Cuando esté listo para agregar otras pesas rusas a su colección, suba unas 10 libras para la próxima. Luego agregue una segunda pesa rusa del mismo tamaño que la primera para comenzar a balancear dos simultáneamente.

Aquellos que están comenzando querrán enfocarse en tres movimientos efectivos y fáciles de dominar: el peso muerto, el swing y el granjero. Cuando empiece a usar una pesa rusa, acostúmbrese a cómo se mueve el peso, dijo la Sra. Fraiser. Comience con movimientos que no vayan por encima de la cabeza. Una vez que se sienta cómodo, continúe presionando y levantando el peso por encima de la cabeza.
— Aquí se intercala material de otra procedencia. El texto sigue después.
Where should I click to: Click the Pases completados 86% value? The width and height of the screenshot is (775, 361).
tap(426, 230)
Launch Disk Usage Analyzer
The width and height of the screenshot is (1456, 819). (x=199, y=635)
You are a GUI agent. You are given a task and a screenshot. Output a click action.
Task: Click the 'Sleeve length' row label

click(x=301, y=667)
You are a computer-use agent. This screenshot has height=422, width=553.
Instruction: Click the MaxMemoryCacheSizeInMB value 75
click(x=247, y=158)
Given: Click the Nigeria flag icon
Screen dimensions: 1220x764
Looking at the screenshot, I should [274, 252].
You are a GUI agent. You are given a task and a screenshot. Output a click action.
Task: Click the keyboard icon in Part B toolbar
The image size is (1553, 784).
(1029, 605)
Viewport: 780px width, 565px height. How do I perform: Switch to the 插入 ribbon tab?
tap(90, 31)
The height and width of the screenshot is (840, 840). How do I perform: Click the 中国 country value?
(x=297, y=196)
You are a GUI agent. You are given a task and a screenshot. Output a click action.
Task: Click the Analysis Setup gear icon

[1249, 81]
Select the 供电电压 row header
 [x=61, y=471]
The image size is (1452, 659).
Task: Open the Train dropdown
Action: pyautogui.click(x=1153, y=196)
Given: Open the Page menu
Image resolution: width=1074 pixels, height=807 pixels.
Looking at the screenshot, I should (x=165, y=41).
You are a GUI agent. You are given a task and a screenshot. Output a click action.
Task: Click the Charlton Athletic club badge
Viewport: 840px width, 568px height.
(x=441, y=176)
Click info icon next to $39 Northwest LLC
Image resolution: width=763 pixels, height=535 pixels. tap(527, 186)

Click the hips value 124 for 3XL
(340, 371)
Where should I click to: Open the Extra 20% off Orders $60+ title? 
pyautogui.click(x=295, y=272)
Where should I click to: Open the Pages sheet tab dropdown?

Un peso muerto consiste en levantar un peso al nivel de la cadera. Es un movimiento funcional y práctico, y en el entrenamiento con pesas rusas es la primera parte del swing. También suele ser mucho más fácil que otros tipos de peso muerto.

Para comenzar, coloque la pesa rusa entre los tobillos, con los pies separados a la altura de las caderas. Doble las rodillas ligeramente, manteniendo las caderas elevadas y la espalda plana. Agarra el mango de la pesa rusa con ambas manos, mantén los brazos rectos, aprieta los glúteos y el torso y levántate.

Comienza con un peso muerto para llevar la pesa rusa a tus caderas. Empuje las caderas hacia atrás, flexione ligeramente las rodillas y lleve la pesa rusa entre las piernas. Mantenga la espalda recta y use los músculos centrales y los glúteos para empujar las caderas, estirar las rodillas y balancear la pesa rusa hacia adelante. Balancea la pesa rusa tan alto como puedas con la fuerza de tus piernas. Trate de generar impulso mientras balancea la pesa rusa hacia adelante y hacia atrás entre las piernas y la parte delantera de su cuerpo.

Comience colocando la pesa rusa en el suelo a ambos lados de su cuerpo. Dobla ligeramente las rodillas, como en el peso muerto, y agáchate para agarrar el mango de la pesa rusa. Ponte de pie con la espalda plana y el centro apretado. Comience a dar pequeños pasos hacia adelante, manteniendo su núcleo comprometido para mantener el equilibrio. No dejes que el peso te arrastre hacia un lado y mantén el pecho erguido. Puede marchar en su lugar o caminar hacia adelante. Una vez que sea el momento de cambiar de manos, coloque la pesa rusa en el suelo doblando las piernas y manteniendo la espalda plana, y luego repita del otro lado.

Hilary Achauer es una escritora independiente enfocada en el estado físico, la salud, el bienestar y la crianza de los hijos.